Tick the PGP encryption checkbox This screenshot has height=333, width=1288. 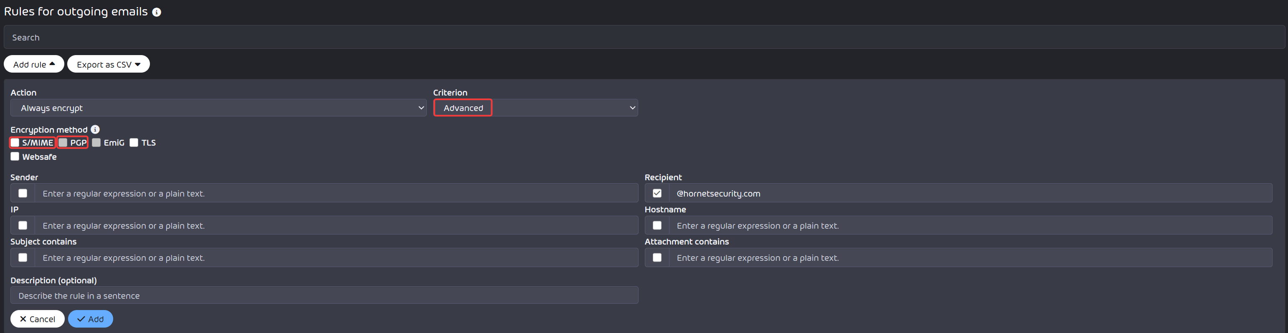click(x=63, y=143)
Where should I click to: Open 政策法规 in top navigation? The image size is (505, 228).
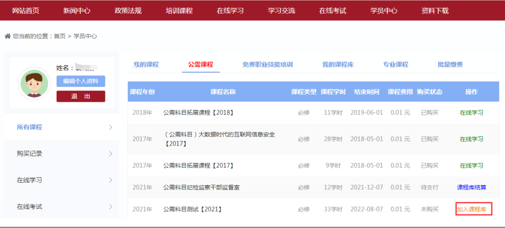point(128,11)
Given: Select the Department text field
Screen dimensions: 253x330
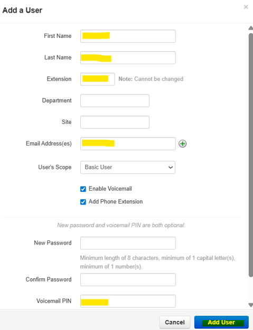Looking at the screenshot, I should pyautogui.click(x=115, y=101).
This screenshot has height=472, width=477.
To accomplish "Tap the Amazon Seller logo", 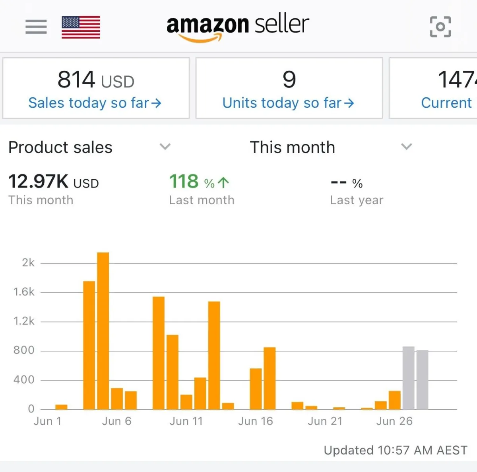I will point(238,27).
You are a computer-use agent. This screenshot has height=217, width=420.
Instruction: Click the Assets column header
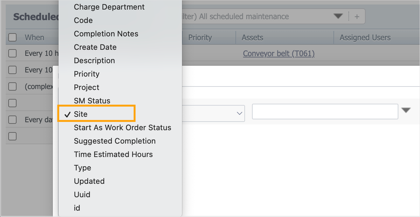pos(252,38)
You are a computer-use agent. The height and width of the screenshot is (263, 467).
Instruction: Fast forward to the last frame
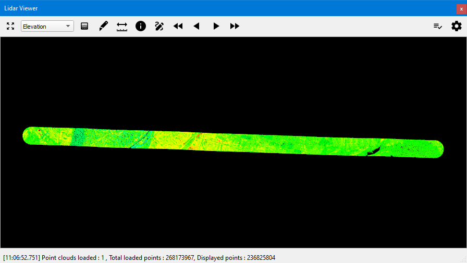pos(235,26)
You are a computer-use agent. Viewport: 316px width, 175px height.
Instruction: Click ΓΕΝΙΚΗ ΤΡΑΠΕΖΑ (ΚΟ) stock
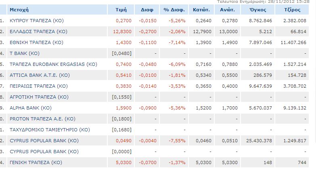pos(36,162)
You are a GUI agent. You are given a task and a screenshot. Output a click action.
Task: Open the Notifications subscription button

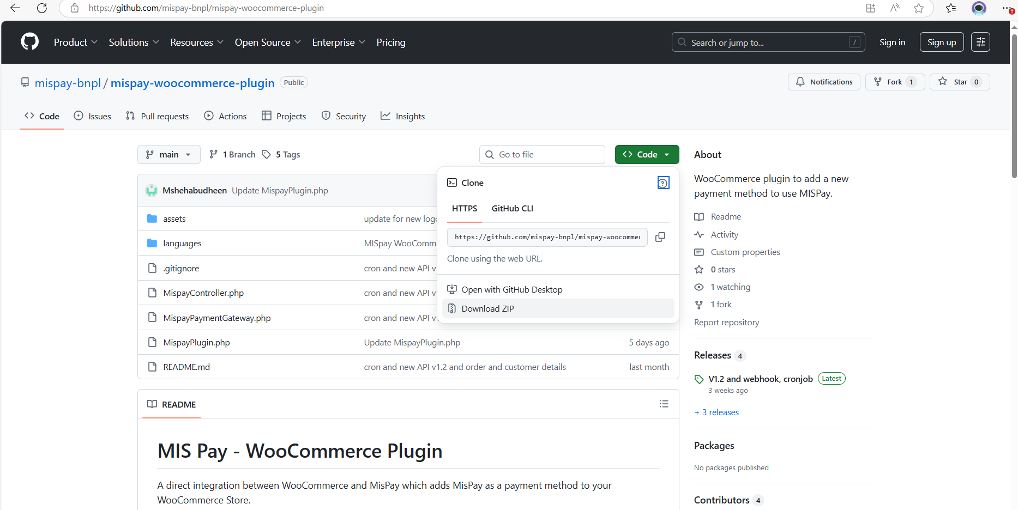point(824,82)
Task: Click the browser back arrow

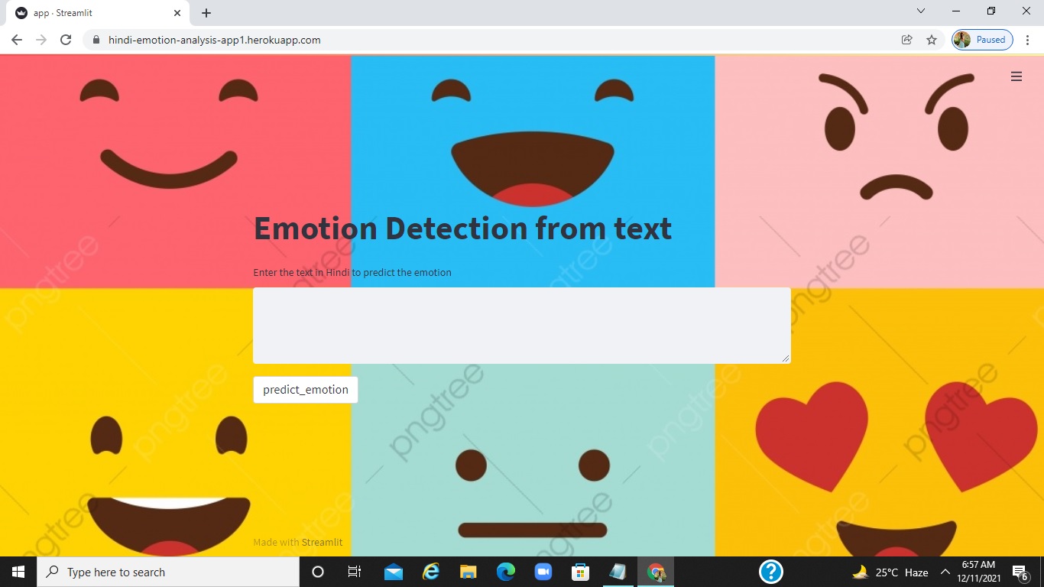Action: 16,39
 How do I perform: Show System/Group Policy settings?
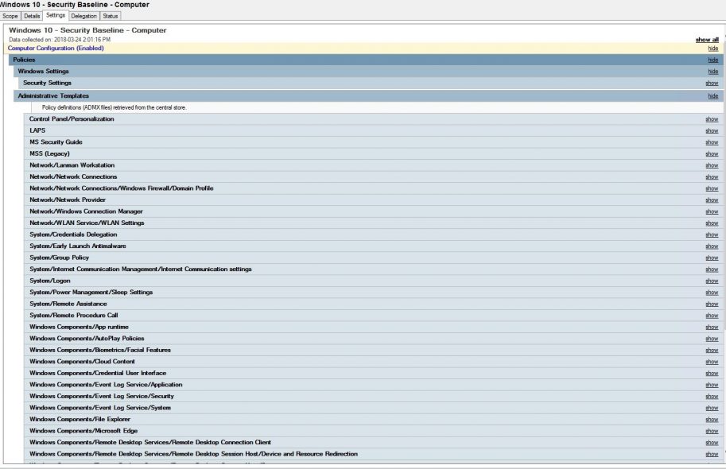[712, 258]
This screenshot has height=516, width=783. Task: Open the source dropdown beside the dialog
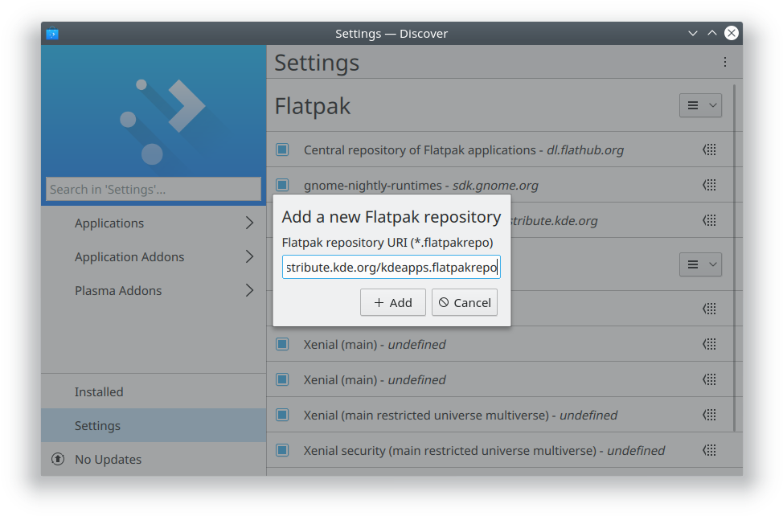(x=699, y=264)
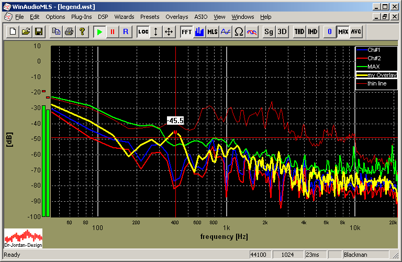
Task: Open the Plug-Ins menu
Action: (x=81, y=17)
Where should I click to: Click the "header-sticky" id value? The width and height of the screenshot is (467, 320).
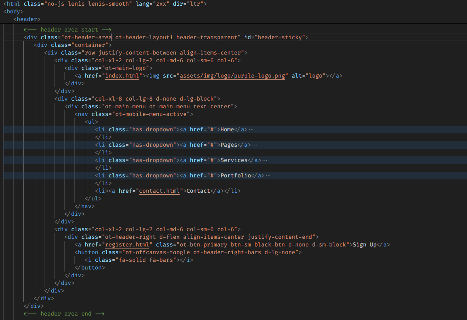280,38
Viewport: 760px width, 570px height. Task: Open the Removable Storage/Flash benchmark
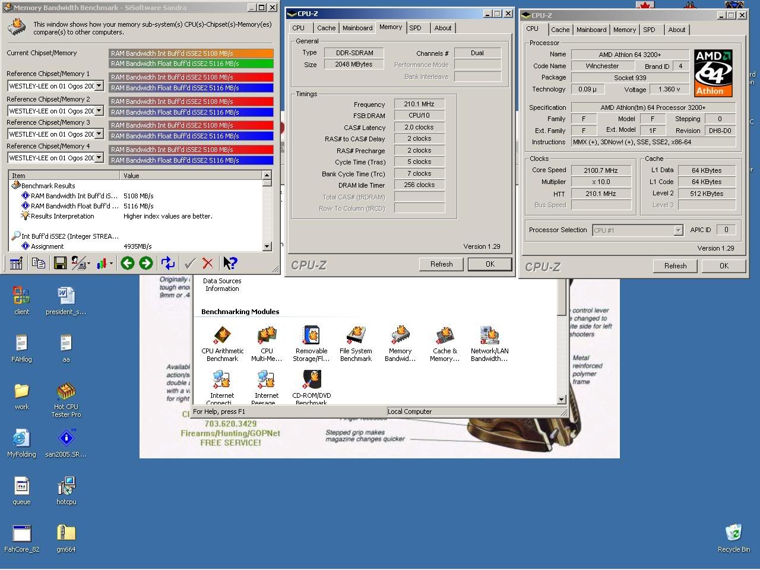(311, 338)
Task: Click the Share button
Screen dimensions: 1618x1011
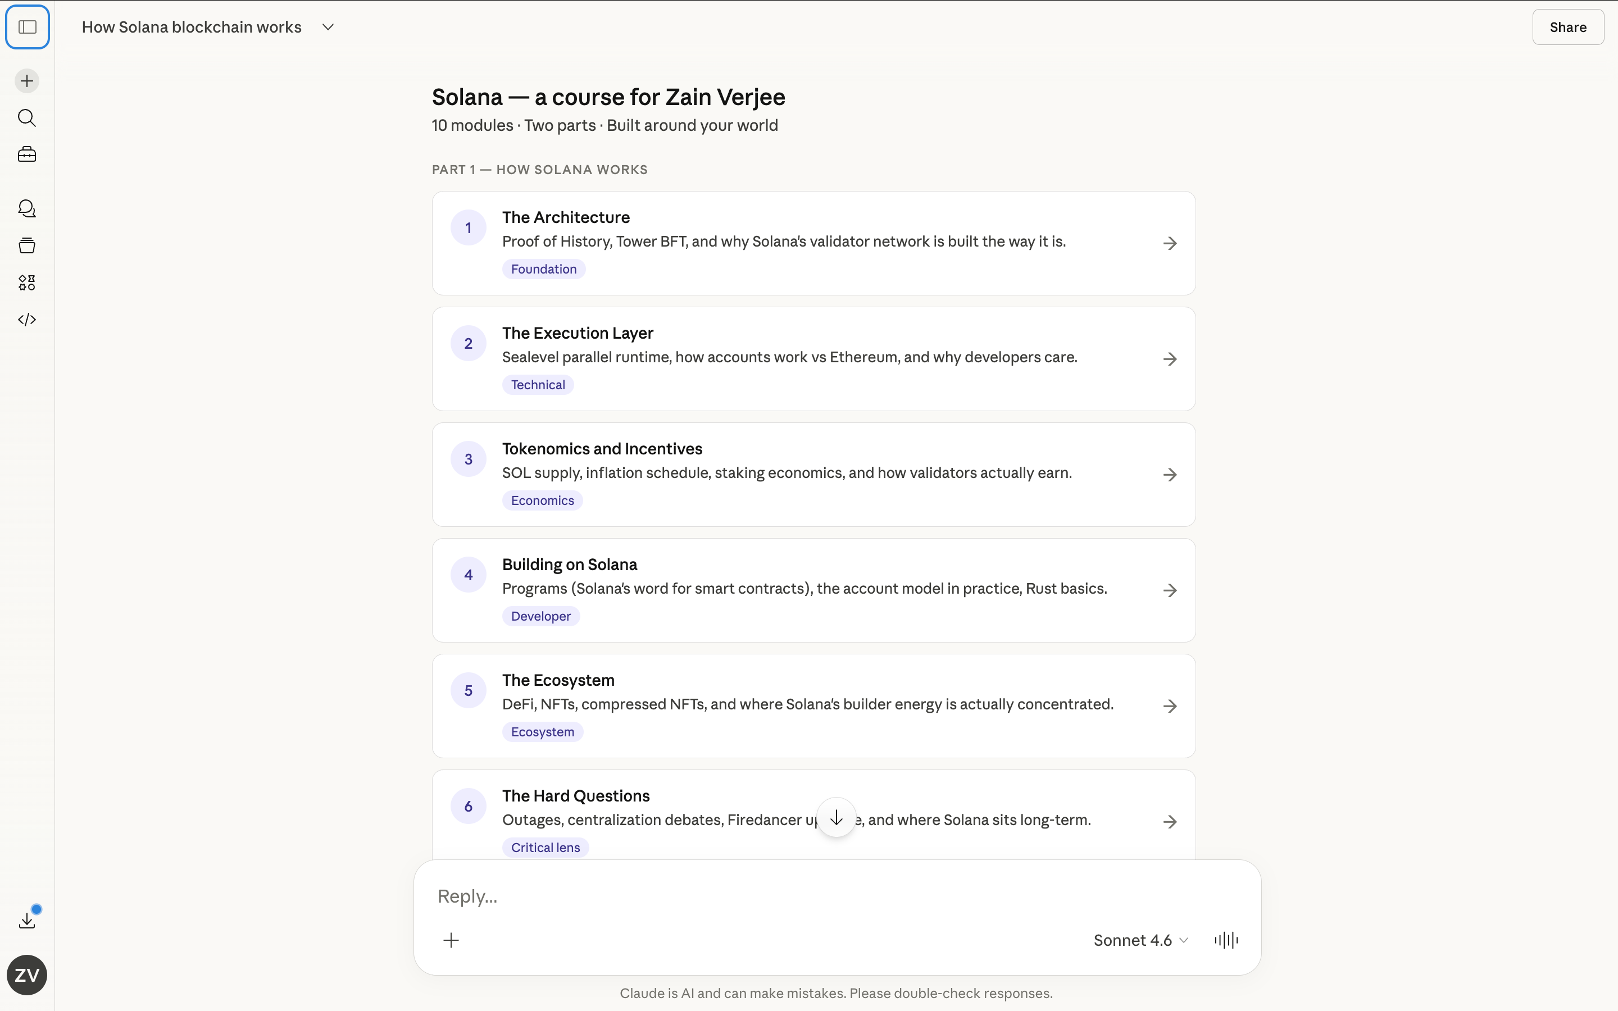Action: [1568, 27]
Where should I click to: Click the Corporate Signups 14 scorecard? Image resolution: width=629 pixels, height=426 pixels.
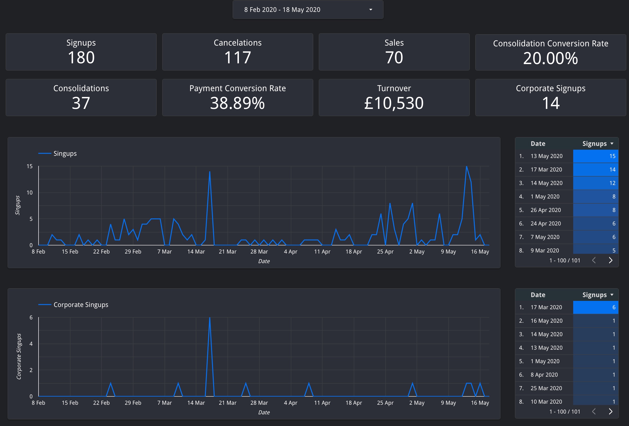551,98
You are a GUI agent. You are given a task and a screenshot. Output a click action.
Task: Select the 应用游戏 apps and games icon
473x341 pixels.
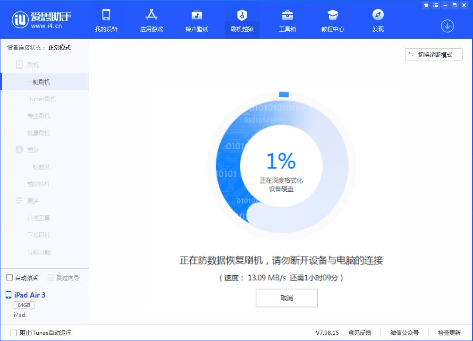pyautogui.click(x=151, y=20)
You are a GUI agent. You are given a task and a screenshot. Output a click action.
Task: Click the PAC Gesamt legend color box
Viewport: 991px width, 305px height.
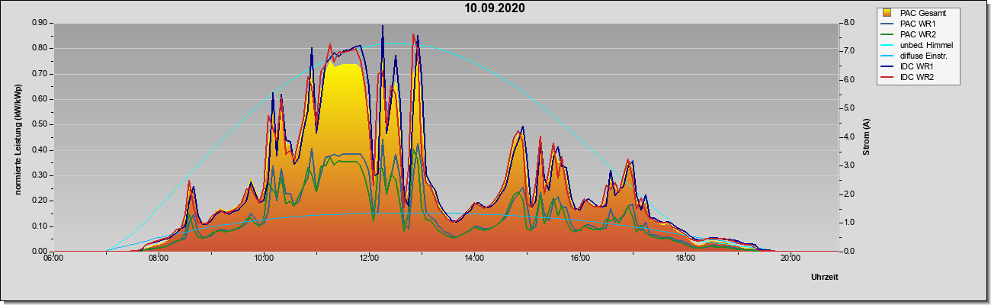tap(888, 13)
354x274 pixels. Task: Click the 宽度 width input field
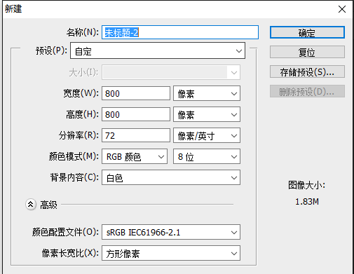pos(136,93)
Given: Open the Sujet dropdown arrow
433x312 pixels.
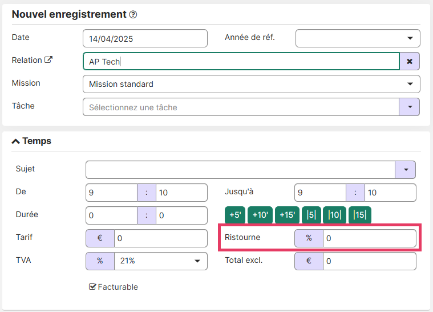Looking at the screenshot, I should tap(405, 170).

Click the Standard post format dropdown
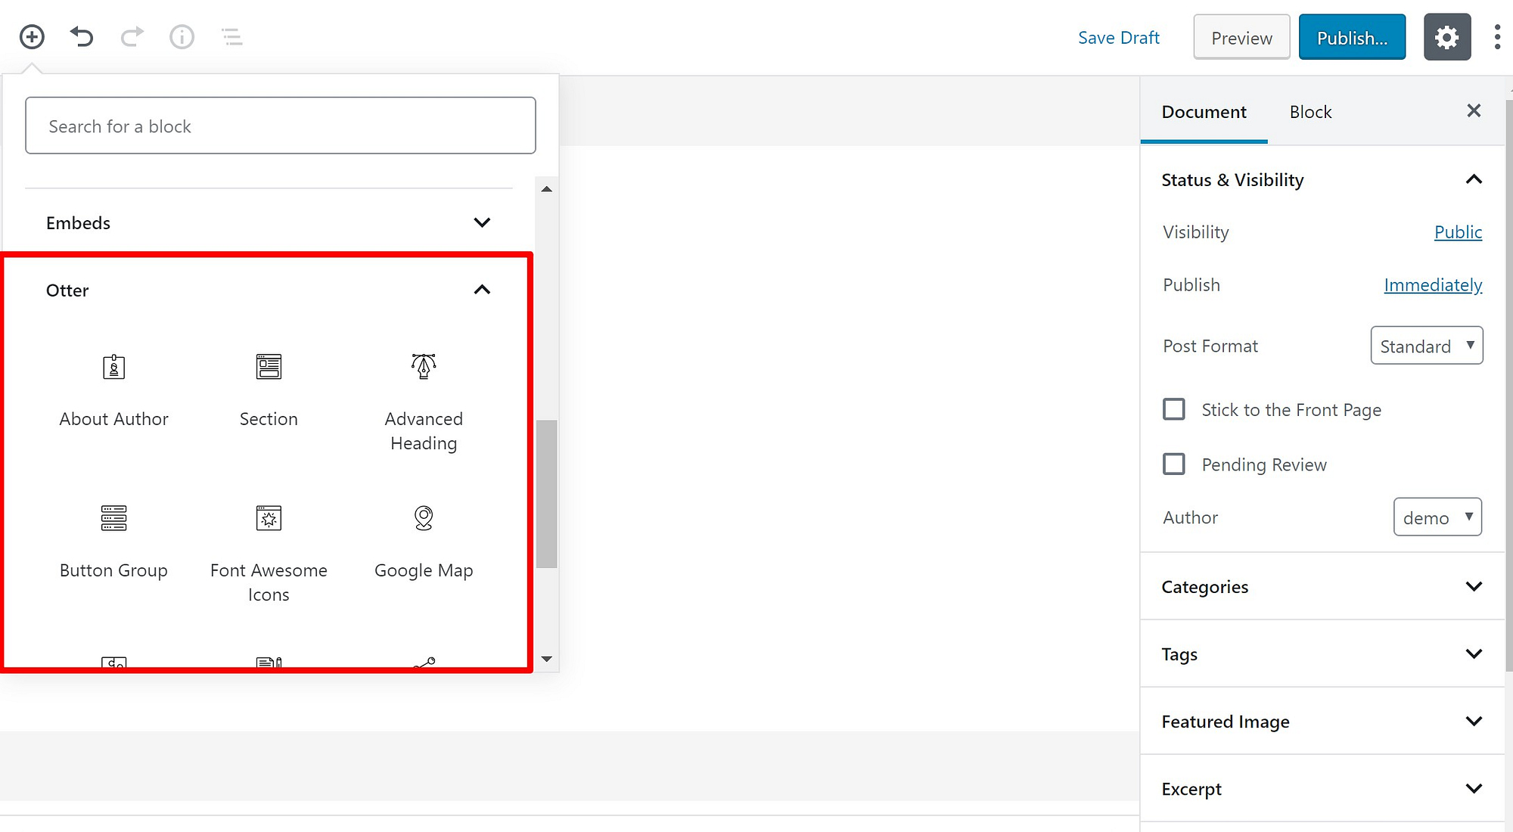[1426, 346]

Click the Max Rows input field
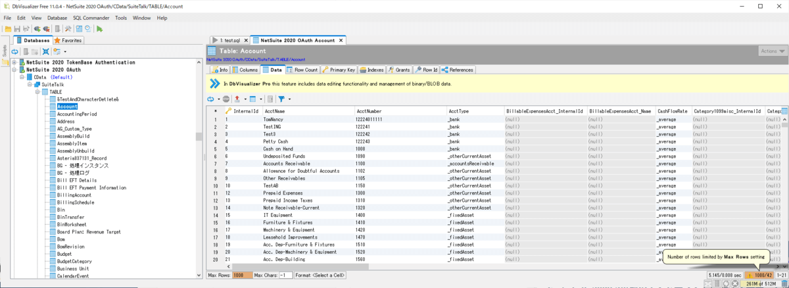click(x=241, y=275)
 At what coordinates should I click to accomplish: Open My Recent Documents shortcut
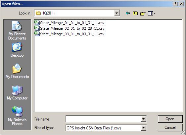click(17, 30)
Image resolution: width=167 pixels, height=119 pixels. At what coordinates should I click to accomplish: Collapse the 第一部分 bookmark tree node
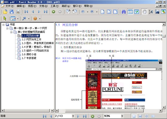coord(8,28)
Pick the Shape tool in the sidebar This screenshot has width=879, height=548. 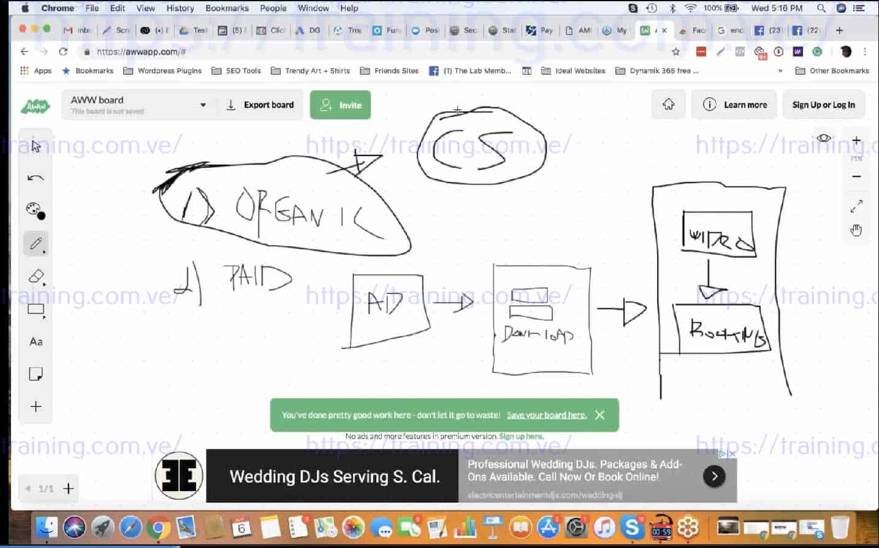point(35,309)
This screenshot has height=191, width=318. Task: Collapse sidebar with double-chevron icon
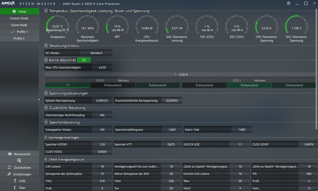[x=39, y=99]
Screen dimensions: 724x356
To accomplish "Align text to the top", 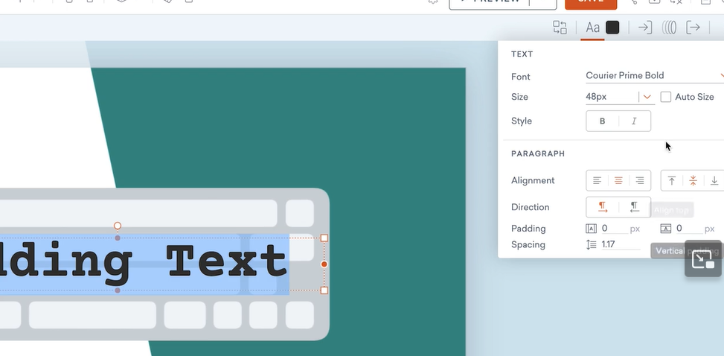I will [672, 181].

[Aim of the task]
In the data above, which lines include "computer"? Return those lines.

[Response area]
You are a computer-use agent. This screenshot has height=217, width=420.
You are a computer-use agent. The height and width of the screenshot is (263, 467).
You are a computer-use agent. Viewport: 316px width, 175px height.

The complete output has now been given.